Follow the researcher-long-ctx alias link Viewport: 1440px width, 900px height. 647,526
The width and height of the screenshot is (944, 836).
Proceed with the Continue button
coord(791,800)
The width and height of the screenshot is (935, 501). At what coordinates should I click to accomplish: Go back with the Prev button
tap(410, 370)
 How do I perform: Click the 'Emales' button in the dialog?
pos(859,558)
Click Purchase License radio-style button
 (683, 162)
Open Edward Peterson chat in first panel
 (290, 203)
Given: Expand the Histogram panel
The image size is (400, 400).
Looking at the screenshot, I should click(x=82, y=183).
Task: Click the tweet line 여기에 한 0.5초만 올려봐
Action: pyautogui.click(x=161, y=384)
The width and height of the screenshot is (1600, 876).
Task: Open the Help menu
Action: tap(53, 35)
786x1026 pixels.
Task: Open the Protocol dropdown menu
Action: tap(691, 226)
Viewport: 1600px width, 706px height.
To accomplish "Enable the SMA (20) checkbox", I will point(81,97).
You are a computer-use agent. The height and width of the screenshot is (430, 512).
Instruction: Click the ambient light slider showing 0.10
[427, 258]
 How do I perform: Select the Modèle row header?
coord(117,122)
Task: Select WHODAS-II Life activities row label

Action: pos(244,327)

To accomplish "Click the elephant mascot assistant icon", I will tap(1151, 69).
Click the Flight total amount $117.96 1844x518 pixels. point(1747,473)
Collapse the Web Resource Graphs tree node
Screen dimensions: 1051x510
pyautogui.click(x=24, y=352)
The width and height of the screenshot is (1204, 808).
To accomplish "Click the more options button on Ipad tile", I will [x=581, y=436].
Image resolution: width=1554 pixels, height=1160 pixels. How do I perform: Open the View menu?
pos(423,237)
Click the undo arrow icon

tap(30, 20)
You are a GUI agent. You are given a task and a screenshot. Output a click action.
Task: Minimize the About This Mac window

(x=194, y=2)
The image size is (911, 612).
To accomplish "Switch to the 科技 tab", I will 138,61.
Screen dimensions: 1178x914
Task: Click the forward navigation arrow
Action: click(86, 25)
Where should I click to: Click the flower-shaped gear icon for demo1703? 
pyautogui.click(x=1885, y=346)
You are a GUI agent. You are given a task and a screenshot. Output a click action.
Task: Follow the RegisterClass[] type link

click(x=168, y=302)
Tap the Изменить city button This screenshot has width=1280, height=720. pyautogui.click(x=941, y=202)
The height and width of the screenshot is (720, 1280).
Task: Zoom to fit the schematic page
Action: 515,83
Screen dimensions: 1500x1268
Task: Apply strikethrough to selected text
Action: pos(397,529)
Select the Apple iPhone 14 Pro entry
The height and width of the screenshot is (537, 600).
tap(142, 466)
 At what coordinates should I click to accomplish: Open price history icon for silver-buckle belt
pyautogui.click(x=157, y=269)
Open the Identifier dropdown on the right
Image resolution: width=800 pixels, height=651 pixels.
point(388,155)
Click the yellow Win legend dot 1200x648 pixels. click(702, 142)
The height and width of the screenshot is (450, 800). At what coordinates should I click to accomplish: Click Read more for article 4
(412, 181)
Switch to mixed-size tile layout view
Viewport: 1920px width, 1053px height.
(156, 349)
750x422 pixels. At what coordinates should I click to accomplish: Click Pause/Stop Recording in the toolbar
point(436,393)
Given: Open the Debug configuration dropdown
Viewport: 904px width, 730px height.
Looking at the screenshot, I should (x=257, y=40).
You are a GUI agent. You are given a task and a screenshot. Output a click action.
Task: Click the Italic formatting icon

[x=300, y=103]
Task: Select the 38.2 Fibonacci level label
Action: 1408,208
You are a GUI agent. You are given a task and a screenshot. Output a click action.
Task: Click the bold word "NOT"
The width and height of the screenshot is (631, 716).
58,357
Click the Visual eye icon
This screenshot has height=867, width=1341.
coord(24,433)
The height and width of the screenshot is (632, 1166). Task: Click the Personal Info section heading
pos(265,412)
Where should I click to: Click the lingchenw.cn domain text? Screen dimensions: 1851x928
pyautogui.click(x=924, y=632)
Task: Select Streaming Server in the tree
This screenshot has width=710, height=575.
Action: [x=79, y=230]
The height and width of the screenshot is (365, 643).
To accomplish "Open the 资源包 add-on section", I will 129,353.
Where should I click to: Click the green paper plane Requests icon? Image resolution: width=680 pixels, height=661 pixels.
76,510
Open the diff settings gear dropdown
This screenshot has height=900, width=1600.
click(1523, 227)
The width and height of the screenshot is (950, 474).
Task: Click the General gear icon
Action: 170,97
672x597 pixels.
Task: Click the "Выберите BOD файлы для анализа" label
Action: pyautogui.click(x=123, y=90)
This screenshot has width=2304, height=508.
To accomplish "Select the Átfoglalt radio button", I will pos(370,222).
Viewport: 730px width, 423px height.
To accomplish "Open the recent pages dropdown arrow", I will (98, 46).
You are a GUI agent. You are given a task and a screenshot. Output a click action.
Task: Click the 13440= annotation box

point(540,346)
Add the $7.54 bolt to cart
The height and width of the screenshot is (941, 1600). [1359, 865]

Task to carry out: Copy every line of the data that holds the string "tree".

Answer to this problem:
Collapse the Web Resource Graphs tree node
Task: Select Streaming Server in the tree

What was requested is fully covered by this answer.